To learn more about LVM please visit http://tldp.org/HOWTO/LVM-HOWTO/ or
http://www.centos.org/docs/5/html/5.1/Deployment_Guide/ch-lvm.html.
3.5.2.1 Backing up logical volumes
Acronis Backup & Recovery 11 Agent for Linux can access, back up and recover logical volumes when
running in Linux with 2.6.x kernel or a Linux-based bootable media.
Backup
In Acronis Backup & Recovery 11 GUI, logical volumes appear under Dynamic volumes at the end of
the list of volumes available for backup. If you select logical volumes for backup, the logical volume
structure will be saved to the backup along with the volume contents. This structure can be
automatically recreated when you recover these volumes under a Linux-based bootable media.

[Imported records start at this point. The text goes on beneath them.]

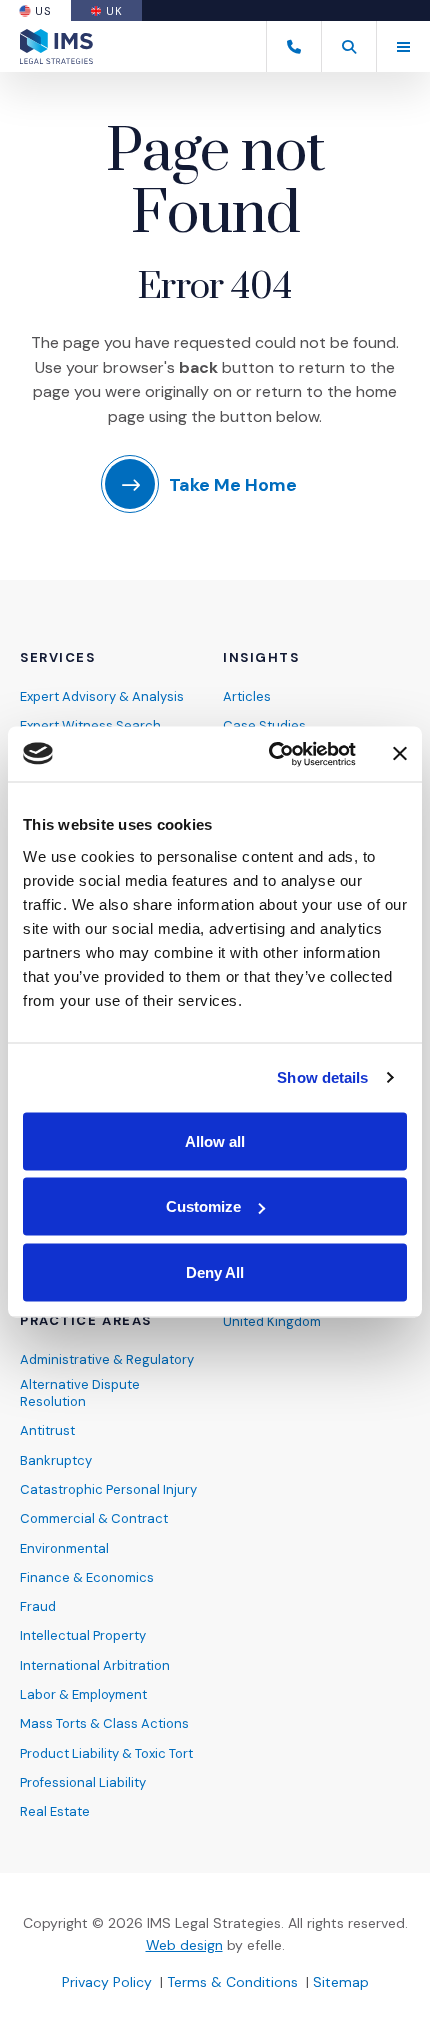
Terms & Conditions (232, 1982)
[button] (348, 46)
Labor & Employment (83, 1694)
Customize (203, 1206)
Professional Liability (83, 1782)
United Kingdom (272, 1321)
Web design (184, 1945)
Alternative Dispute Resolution (80, 1393)
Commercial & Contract (94, 1518)
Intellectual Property (83, 1635)
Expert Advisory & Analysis (102, 696)
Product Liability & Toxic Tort (106, 1753)
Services (57, 658)
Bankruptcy (56, 1460)
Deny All (215, 1271)
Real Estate (55, 1811)
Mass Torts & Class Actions (104, 1723)
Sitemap (341, 1982)
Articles (247, 696)
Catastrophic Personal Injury (108, 1489)
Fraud (38, 1606)
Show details (322, 1077)
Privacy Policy (107, 1982)
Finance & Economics (87, 1577)
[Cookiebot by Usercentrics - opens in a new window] (270, 754)
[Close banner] (400, 754)
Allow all (215, 1140)
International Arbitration (95, 1665)
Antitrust (47, 1430)
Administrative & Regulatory (107, 1359)
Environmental (64, 1548)
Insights (261, 658)
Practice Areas (86, 1321)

To back up all available disks, specify all logical volumes plus basic volumes not belonging to them.
This is the default choice when you open the Create backup plan page.
Basic volumes included in logical volumes are shown in the list with None in the File system column.

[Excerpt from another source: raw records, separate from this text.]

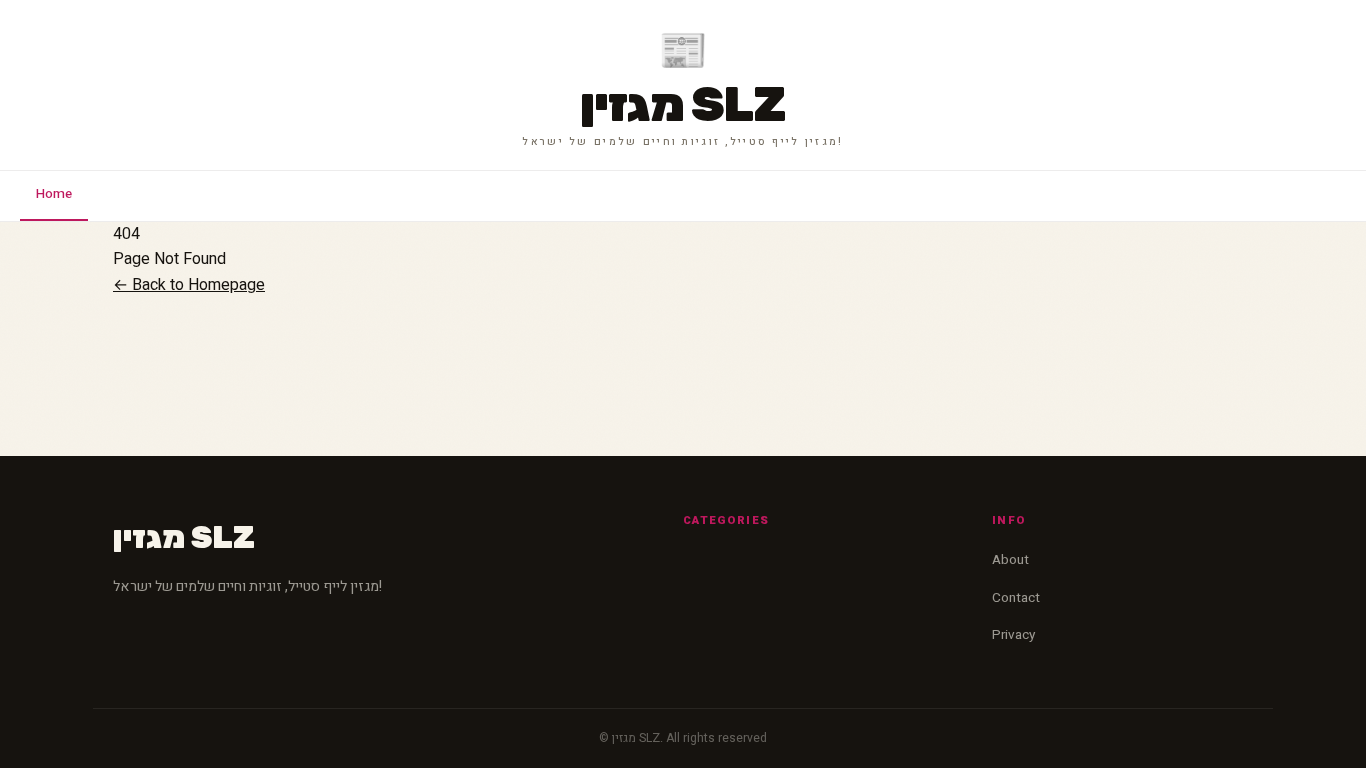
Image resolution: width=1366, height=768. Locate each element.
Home (54, 194)
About (1010, 560)
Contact (1016, 598)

If you select such volumes, the program will back them up sector-by-sector. Normally this it is not
required.
Recovery
When recovering logical volumes, you have two options:
Recovering volume contents only. The type or other properties of the target volume will not
change.
This option is available both in the operating system and under bootable media.
This option is useful in the following cases:
When some data on the volume was lost, but no hard disks were replaced.

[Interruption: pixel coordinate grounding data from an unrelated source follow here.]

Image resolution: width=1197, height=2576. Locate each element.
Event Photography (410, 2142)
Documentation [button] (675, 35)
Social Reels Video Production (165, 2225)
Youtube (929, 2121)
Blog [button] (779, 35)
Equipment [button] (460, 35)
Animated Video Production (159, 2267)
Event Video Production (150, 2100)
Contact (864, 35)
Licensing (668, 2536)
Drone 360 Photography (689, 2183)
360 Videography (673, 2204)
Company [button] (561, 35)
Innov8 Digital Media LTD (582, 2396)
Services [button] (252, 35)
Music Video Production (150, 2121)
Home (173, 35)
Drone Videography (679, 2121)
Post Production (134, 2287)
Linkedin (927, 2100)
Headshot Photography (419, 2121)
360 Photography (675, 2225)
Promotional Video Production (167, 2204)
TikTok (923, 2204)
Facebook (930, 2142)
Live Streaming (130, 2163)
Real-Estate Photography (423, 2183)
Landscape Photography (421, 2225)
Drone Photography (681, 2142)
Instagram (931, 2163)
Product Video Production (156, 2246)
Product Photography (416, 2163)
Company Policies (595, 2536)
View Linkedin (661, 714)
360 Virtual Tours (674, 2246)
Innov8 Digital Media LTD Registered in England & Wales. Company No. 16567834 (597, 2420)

When recovering a logical volume over a basic disk or volume. You can resize the resulting
volume in this case.
A system, recovered from a logical volume backup to a basic disk, cannot boot because its kernel tries
to mount the root file system at the logical volume. To boot the system, change the loader
configuration and /etc/fstab so that LVM is not used and reactivate your boot loader (p. 147).
When recovering a basic or logical volume to a previously created logical volume. Such is the
case when you create the structure of logical volumes manually (p. 38) by using the lvm
utility.
Recovering both the structure of logical volumes and their contents.
Such is the case when recovering on bare metal or on a machine with different volume structure.
The structure of logical volumes can be automatically created at the time of recovery (p. 38).
This option is available only under bootable media.